All of the lines below are to be transcribed faithfully, with pictures excluded from the copy.

• [DATA PROVIDED]

++++++++

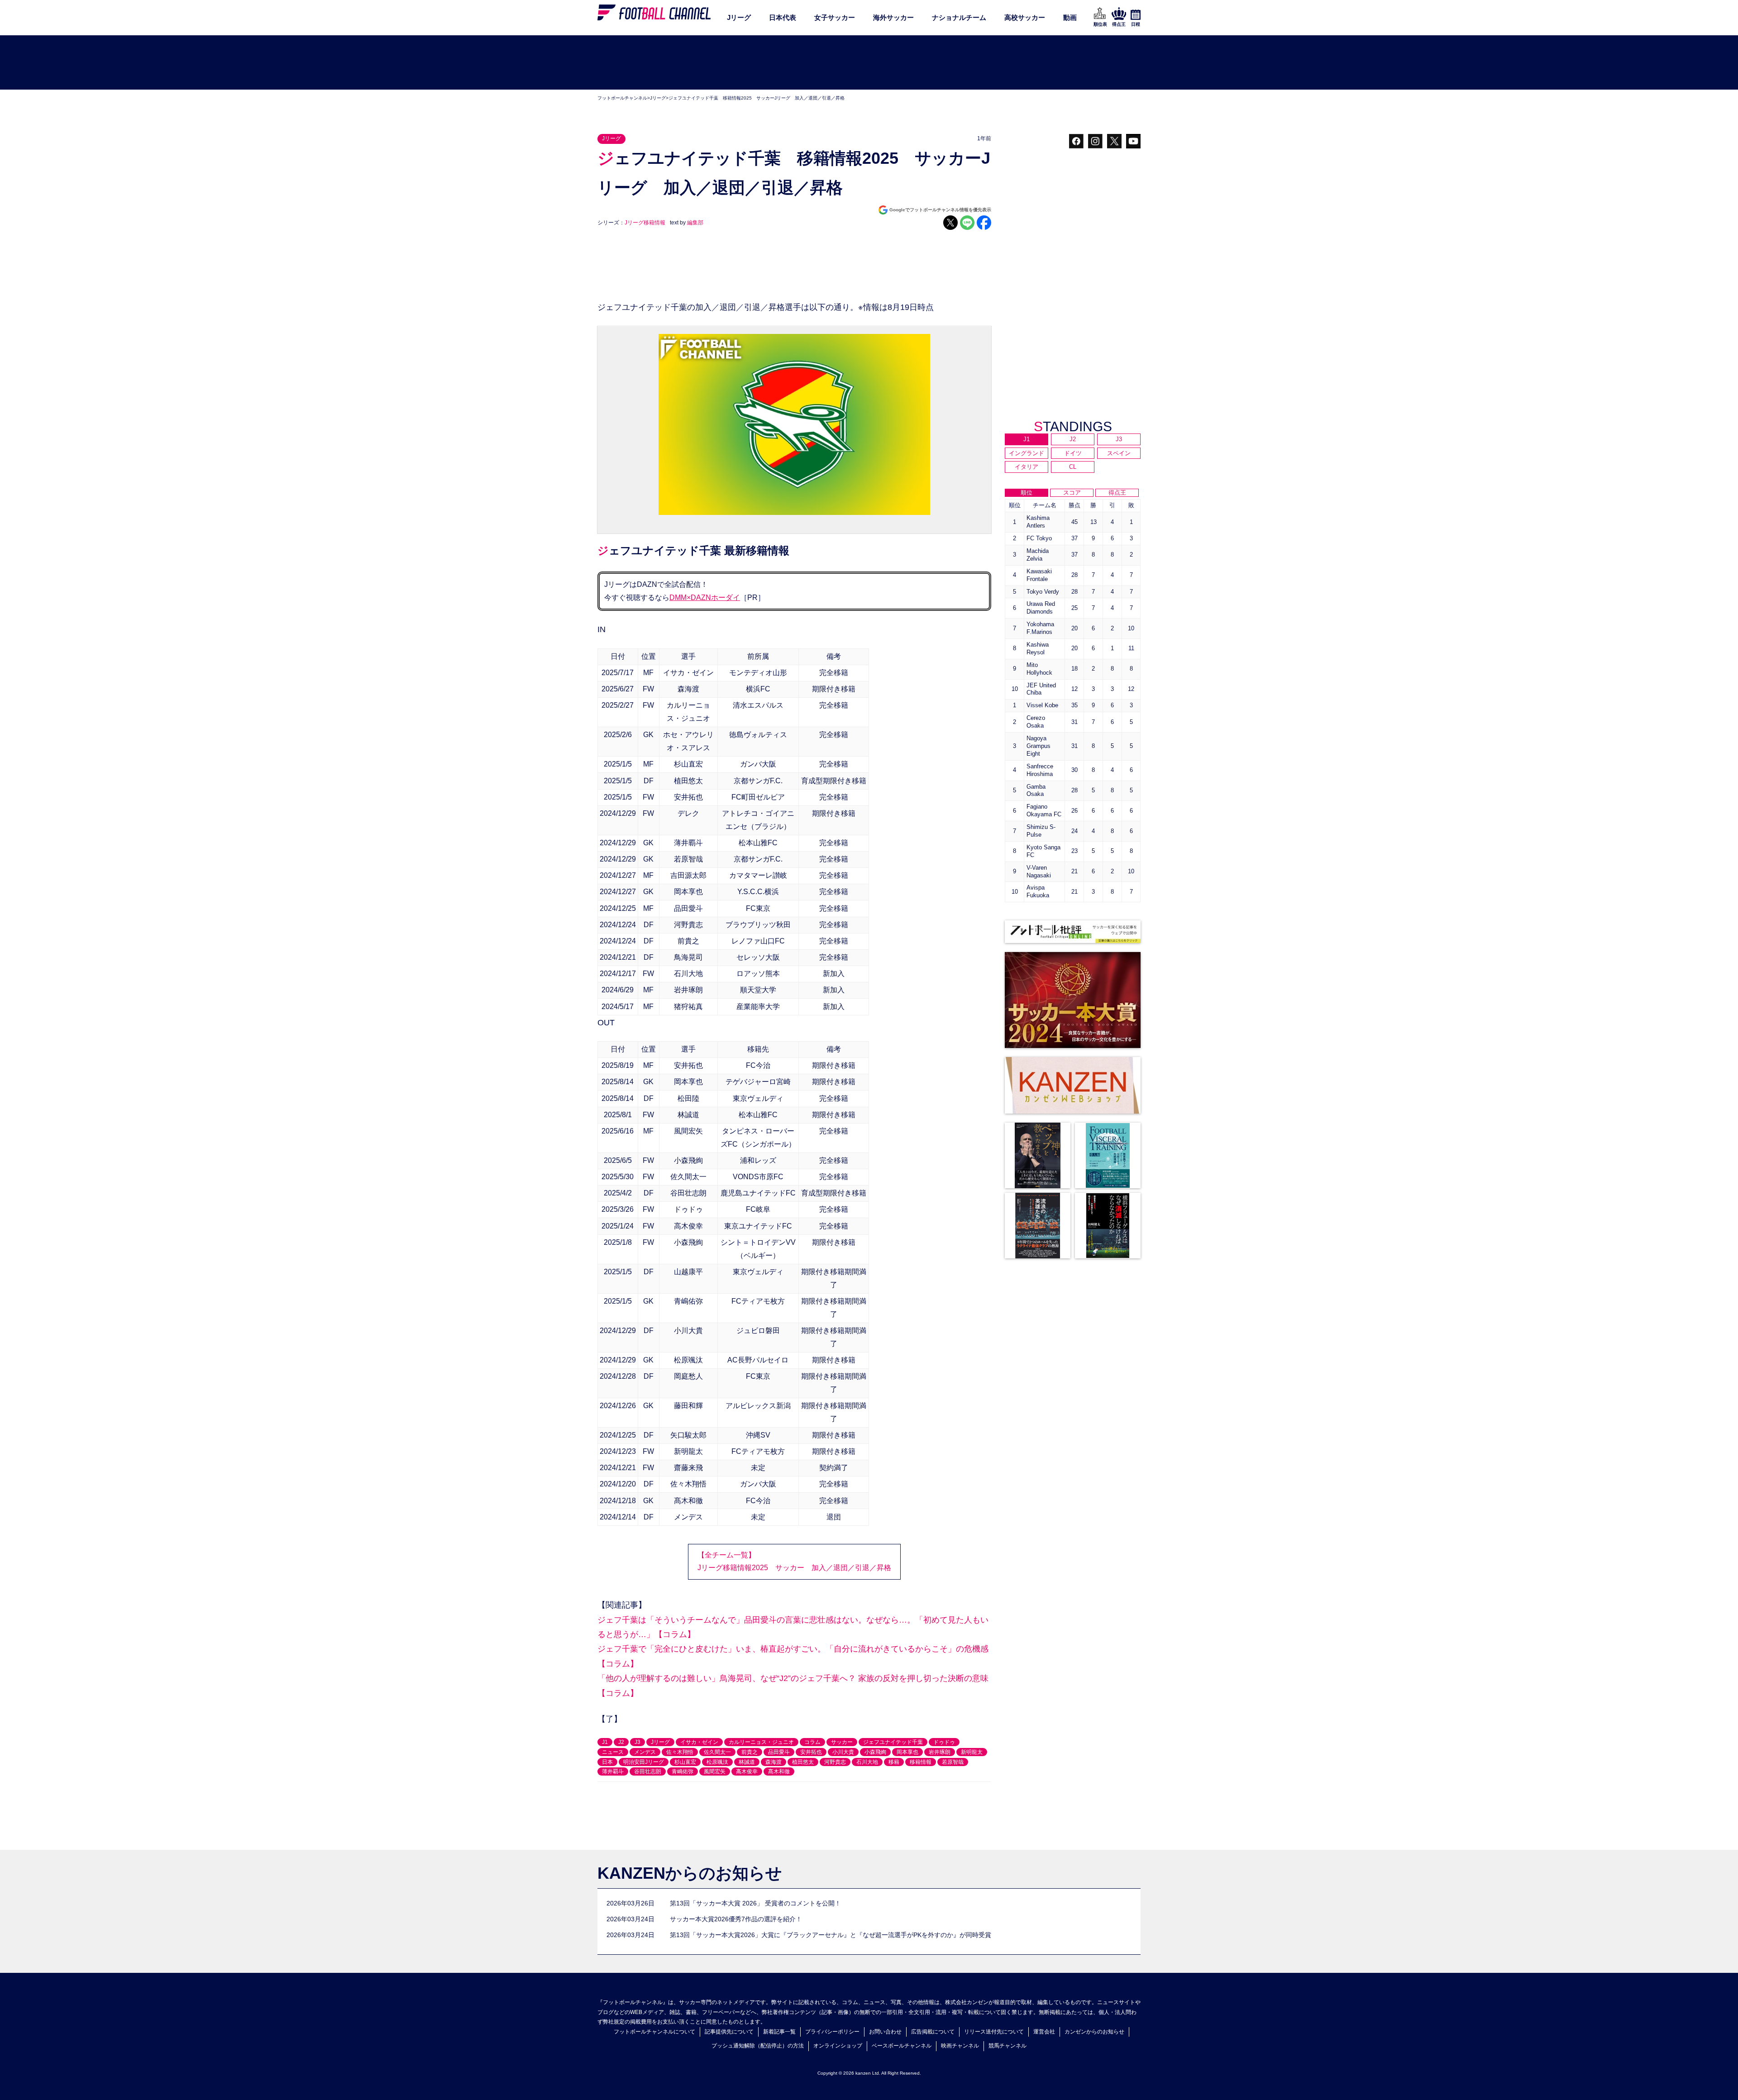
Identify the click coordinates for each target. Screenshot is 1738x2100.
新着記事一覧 (779, 2032)
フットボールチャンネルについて (654, 2032)
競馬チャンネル (1007, 2046)
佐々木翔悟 (679, 1752)
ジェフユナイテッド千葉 (893, 1742)
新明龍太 (972, 1752)
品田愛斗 (779, 1752)
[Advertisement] (869, 63)
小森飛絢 (875, 1752)
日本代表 (782, 17)
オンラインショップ (837, 2046)
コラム (812, 1742)
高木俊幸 (747, 1771)
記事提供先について (729, 2032)
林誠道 (747, 1762)
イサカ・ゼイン (699, 1742)
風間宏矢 (715, 1771)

++++++++

• [SOLUTION TO THIS TASK]
Identify the click coordinates for each target. Screenshot is 1738x2100.
新着記事一覧 (779, 2032)
フットボールチャンネルについて (654, 2032)
競馬チャンネル (1007, 2046)
佐々木翔悟 (679, 1752)
ジェフユナイテッド千葉 (893, 1742)
新明龍太 (972, 1752)
品田愛斗 (779, 1752)
[Advertisement] (869, 63)
小森飛絢 (875, 1752)
日本代表 (782, 17)
オンラインショップ (837, 2046)
コラム (812, 1742)
高木俊幸 (747, 1771)
記事提供先について (729, 2032)
林誠道 (747, 1762)
イサカ・ゼイン (699, 1742)
風間宏矢 (715, 1771)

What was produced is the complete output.